If you finish up and want more practice, here are two extensions.

Extension 1: Closest Point#

In the first Coursera course, we worked through the first 4 steps for the “closest point” problem—given a set S and a point P, find the member of S which is closest to P. Now you are ready to turn this into code, though as we will describe below, we are going to change the problem slightly (so you will want to work back through Steps 1–4).

You already have a Point class from a previous assignment, which you will use for this assignment.

Your job is to write the function: closest_point(s, p)

where:

  • s is a set of Points and

  • p is a Point such that this function returns the subset of points from s closest to p.

Note that this is slightly different then what we did in the Course 1 video for Steps 1–4, where we returned one single point.

However, as there may be more than one point at the same distance from p, it makes sense to return a set.

For example, if


s = { Point(3, 4), Point(-3, -4), Point(5, 6), Point(12, 8) }

and


p = Point(0,0)

then both (3,4) and (-3, -4) are the same distance (5) from p. So this function would return { Point(3, 4), Point(-3, -4) }

Also note that by returning a set, we can say that when the input set (s) is empty, you can just return the empty set.

Comparing Numbers#

In order to implement this algorithm correctly, it will be necessary for you to use a special function you have not encountered before for comparing two numbers.

As we will discuss later in the semester, when computers work with integers (-1, 0, 1, 2, etc.), it stores those as exact values. 1, in a computer, is always equal to 1.

But the same cannot be said for non-integer numbers (e.g., 2.5, 1.233, etc.). Numbers that are not integers are stored in as a data type called a floating point number, or float for short. These numbers are actually represented in memory as very clever approximations of the numbers we see using a format that allows them to store both tiny numbers 0.0000000024 and gigantic numbers 1,000,000,000,000,000,000,000 using the same amount of space of memory (64 bits, or 64 1s and 0s.).

But because these numbers are only approximations, occassionally weird things happen. For example, if you ask a computer whether 0.1 + 0.1 + 0.1 == 0.3, the computer will say that those are different:

0.1 + 0.1 + 0.1 == 0.3
False

While in other similar situations, you get the expected result:

0.1 + 0.1 == 0.2
True
0.11 + 0.11 + 0.11 == 0.33
True

(Don’t worry — we’ll explore in detail why this happens in a couple weeks.)
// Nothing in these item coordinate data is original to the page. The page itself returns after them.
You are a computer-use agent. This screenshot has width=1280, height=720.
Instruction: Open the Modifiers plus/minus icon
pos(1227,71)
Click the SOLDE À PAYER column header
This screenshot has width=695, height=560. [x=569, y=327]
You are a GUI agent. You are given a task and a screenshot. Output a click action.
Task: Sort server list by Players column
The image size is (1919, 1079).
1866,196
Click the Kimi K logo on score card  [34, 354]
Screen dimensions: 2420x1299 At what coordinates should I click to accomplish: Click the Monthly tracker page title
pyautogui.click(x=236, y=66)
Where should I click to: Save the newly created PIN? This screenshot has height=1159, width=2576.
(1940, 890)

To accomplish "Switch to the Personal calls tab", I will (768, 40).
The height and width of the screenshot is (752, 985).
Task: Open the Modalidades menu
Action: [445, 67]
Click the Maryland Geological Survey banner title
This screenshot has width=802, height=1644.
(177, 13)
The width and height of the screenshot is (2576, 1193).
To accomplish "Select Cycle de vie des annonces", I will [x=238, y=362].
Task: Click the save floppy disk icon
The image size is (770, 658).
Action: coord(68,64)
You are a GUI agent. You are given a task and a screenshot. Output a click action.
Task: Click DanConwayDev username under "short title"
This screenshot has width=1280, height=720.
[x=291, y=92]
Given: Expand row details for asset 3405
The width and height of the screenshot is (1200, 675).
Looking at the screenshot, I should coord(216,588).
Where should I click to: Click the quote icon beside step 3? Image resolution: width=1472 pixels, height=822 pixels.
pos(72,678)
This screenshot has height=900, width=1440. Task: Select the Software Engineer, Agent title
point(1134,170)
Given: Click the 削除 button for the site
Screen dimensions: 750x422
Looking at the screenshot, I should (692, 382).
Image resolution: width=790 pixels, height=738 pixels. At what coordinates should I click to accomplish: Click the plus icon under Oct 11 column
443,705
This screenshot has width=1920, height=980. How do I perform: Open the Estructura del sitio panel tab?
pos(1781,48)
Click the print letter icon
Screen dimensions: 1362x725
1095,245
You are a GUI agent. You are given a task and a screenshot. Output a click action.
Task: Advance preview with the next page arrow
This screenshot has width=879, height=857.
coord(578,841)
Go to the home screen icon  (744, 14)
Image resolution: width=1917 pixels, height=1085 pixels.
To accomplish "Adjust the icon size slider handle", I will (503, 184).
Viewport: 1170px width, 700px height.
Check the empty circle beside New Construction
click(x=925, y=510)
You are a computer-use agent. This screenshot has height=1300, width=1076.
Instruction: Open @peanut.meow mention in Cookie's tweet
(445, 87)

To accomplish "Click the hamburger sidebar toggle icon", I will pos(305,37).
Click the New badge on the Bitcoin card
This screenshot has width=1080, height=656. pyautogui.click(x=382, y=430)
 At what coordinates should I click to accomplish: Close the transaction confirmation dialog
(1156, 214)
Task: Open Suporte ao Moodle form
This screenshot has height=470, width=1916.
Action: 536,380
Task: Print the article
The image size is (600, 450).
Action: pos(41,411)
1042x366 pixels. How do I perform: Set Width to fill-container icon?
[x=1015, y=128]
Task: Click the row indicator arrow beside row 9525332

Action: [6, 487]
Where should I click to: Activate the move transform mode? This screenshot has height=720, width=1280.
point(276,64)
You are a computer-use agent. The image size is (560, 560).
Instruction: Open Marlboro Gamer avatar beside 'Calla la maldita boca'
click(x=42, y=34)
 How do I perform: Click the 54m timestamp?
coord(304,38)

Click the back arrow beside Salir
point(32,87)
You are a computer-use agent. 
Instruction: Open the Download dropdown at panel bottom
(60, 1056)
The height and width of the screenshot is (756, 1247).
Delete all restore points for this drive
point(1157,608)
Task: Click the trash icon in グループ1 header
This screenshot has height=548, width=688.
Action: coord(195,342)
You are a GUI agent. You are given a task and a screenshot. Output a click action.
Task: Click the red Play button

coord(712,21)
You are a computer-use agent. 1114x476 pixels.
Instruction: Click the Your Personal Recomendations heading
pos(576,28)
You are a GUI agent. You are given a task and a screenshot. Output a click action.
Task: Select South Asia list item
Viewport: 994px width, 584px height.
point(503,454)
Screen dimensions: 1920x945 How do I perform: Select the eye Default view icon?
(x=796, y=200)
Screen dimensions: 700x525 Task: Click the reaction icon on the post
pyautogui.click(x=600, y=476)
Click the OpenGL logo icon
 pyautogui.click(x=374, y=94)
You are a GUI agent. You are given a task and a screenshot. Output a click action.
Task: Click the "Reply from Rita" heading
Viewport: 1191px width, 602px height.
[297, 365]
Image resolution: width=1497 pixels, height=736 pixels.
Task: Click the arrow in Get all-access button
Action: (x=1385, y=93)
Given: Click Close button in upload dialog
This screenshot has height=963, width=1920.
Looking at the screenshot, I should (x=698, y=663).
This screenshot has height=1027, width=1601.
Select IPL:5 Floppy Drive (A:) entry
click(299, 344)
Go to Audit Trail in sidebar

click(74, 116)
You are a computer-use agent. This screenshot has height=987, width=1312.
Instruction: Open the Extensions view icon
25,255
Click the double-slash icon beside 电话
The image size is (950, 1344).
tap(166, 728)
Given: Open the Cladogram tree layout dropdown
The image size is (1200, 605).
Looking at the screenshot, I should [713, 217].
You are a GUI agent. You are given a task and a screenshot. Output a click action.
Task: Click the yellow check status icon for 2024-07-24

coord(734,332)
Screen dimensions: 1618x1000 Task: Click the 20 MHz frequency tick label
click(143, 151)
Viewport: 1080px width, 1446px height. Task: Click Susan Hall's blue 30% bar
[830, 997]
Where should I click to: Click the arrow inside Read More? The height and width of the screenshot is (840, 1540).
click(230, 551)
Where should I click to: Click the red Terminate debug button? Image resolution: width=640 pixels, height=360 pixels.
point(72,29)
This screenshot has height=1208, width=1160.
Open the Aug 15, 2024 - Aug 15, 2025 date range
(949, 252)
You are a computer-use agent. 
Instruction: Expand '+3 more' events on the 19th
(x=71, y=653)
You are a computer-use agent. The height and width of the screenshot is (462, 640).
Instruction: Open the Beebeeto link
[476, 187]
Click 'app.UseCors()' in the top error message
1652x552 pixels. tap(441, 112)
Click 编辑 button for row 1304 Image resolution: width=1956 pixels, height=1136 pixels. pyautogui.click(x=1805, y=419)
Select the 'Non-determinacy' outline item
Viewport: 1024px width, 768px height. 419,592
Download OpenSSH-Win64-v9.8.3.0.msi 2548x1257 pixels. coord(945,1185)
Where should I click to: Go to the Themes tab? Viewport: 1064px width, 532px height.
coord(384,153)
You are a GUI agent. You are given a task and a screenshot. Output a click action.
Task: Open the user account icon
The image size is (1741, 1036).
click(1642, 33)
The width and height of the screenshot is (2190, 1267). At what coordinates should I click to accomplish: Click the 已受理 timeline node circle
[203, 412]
So when comparing floats for equality — like the distance between a Point and two other Points — we often need to use a tool that understands how these approximations work. In the Python standard library, this is the isclose() function in the math library:

import math

math.isclose(0.1 + 0.1 + 0.1, 0.3)
True

So when writing your algorithm, please use the math.isclose function instead of == when trying to determine if two distances are the same.

Scaffolding#

As usual, we have provided some code to help you get started testing below.


from point import Point


def closestPoint(s, p):
    return set()

if __name__ == "__main__":

    def test(s, p):
        ans = closestPoint(s, p)
        # We'll turn the set into a sorted list before
        # we print it to avoid any issues with what order things
        # are in
        sorted_ans = sorted(ans, key=lambda p: (p.x, p.y))
        print(sorted_ans)
        pass

    p1 = Point()
    p2 = Point(3, 4)
    p3 = Point(-3, 4)
    p4 = Point(3, -4)
    p5 = Point(1, 9)
    p6 = Point(8, 2)
    p7 = Point(-2, -5)
    p8 = Point(-6, 8)
    points = [p1, p2, p3, p4, p5, p6, p7, p8]

    # Creates different subsets of these points
    # to test
    for i in range(len(points)):
        s = set(points[:i]).union(set(points[i + 1 :]))
        test(s, points[i])

    # check that empty set gives empty set
    test({}, p1)

    # if the target point is in the list, we should get that point itself
    test(set(points), p5)


Expected Output#

This should give the output:


[Point(-3, 4), Point(3, -4), Point(3, 4)]
[Point(0, 0)]
[Point(-6, 8), Point(0, 0)]
[Point(0, 0)]
[Point(3, 4)]
[Point(3, 4)]
[Point(3, -4)]
[Point(-3, 4)]
[]
[Point(1, 9)]

Extension 2: Intersects Method#

A common operation in geospatial analysis is to take a circle and a collection of points (say, a list of points) and find only the subset of points that intersect (i.e., lie within) the circle.

Write a method for your Circle class that takes a list of Point objects and returns only those Point objects that are inside the Circle.

Extension-extension a: Intersect Function#

If you want to do something even more sophisticated, write a function (so not something inside the Circle class) that takes a list of Circle objects and a list of Point objects and returns all of the points that intersect at least one of the Circles.

Extension-extension 2b: Disjoint Function#

Add an argument to your intersect function. If the user passes "intersect", it does what we described in 2a. If the user passes "dijoint", then it returns all the points that don’t lie within any of the Circles.